前記高温炭化工程では、特に限定しないが、例えば、熱処理の温度を800〜900℃、熱処理時間を好ましくは3〜60分、さらに好ましくは5〜15分に設定することができる。高温炭化工程では、前工程で低温炭化された木材チップ炭化物の表面に近い一部分のみを高温炭化し、木材チップ炭化物の中心部分には低温炭化部分を残しておく。処理時間によって、得られる活性化木炭に含まれる高温炭化部分と低温炭化部分との比率が調整される。処理時間が短すぎたり長すぎたりすると、高温炭化部分と低温炭化部分とのそれぞれの特性が十分に発揮できない。前記低温炭化工程と同じ装置で、熱処理温度を上昇させることで、低温炭化された木材チップ炭化物をそのまま高温炭化させることが好ましい。熱処理雰囲気は、酸素を供給した状態にする。
【0011】
高温炭化工程で熱処理を行った炭化物に水を接触させると、炭化物は急速に冷却されて消火する。その際に、水の化学的および物理的な作用によって、炭化物に複雑な形状の微細孔が形成されたり、炭化物の表面が改質されて吸着能などが向上したりする活性化が行われる。なお、水は液体状態であってもよいが、通常は水蒸気状態で炭化物に接触することになる。活性化工程の具体的処理装置や処理条件は、既知の活性炭製造技術において行われている水との接触処理と同様でよい。

[設定課題]: 活性化木炭の製造工程を説明した本文を、最後の文の次から書き継いでください。

[提供データ]:
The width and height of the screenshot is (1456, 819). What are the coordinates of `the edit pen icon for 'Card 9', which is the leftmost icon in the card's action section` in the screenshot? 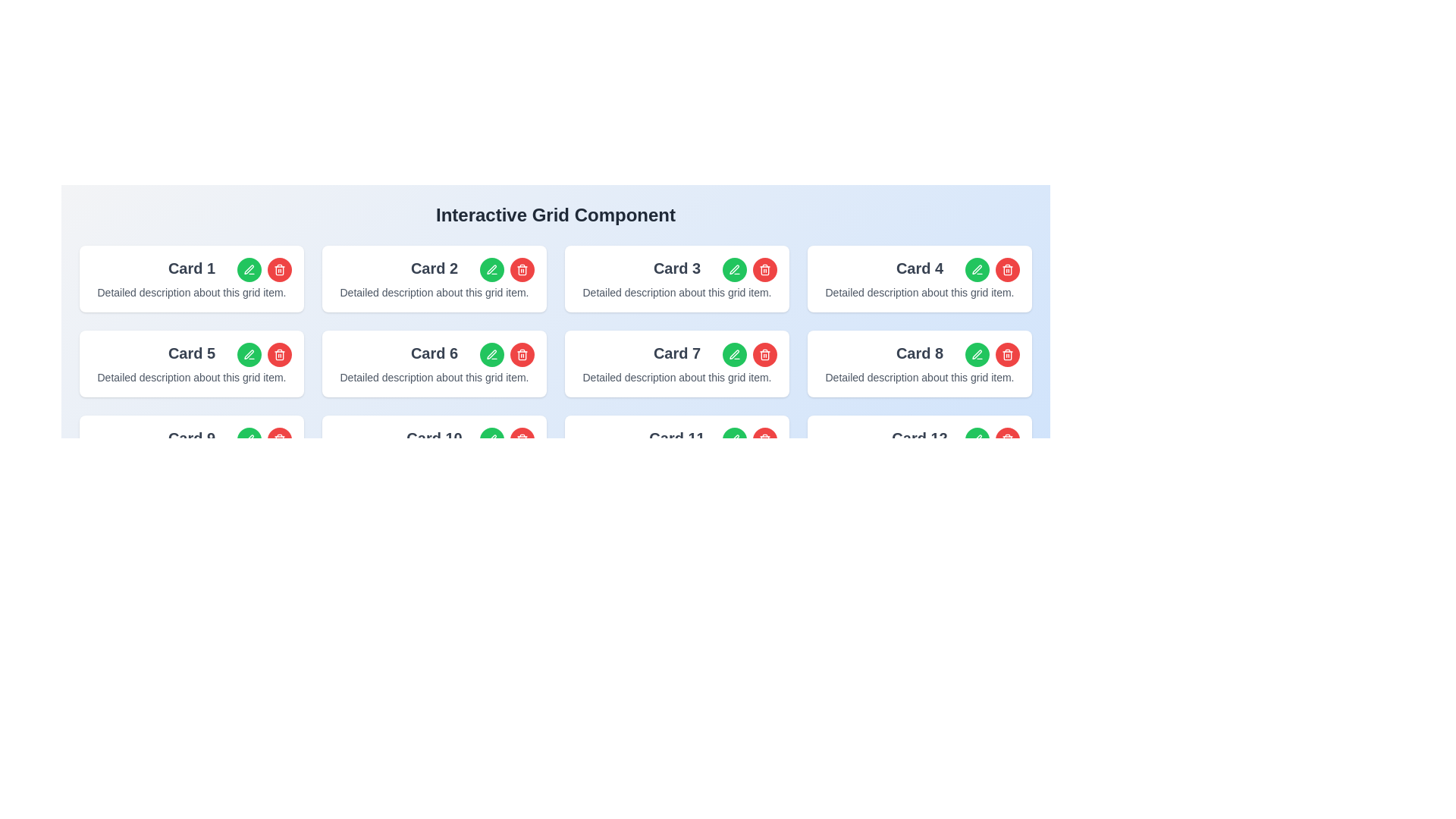 It's located at (249, 439).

[解答]:
このようにして得られる活性化木炭は、内部に多数の微細孔を有する多孔質構造であり、この微細孔による物理的な吸着作用を有するとともに、微細孔の表面が化学的あるいは物理的に活性化されていて高い吸着能を発揮する。前記製造方法から判るように、活性化木炭は、原料となる木材チップ以外の添加剤や活性化処理剤を使用する必要がない。
【0012】
活性化木炭は、吸着能に優れ、吸放湿性、脱臭性、防黴性、遠赤外線放射性、導電性、電磁波吸収性、イオン調整機能などに優れている。活性化木炭の吸着能は、吸着物質と接触したときの立ち上がり速度が大きい。また、吸着物質を分解する作用があるため、活性化木炭の微細孔に吸着物質が詰まって吸着能が低下することが防げ、長期間にわたって安定した吸着能を発揮できる。
活性化木炭には、低温炭化工程で炭化された低温炭化部分と、高温炭化工程でさらに炭化された高温炭化部分とが混在している。通常は、中心側に低温炭化部分、外周側に高温炭化部分が存在する。活性化木炭は、低温炭化部分と高温炭化部分の機能や役目を相乗的に発揮させることができる。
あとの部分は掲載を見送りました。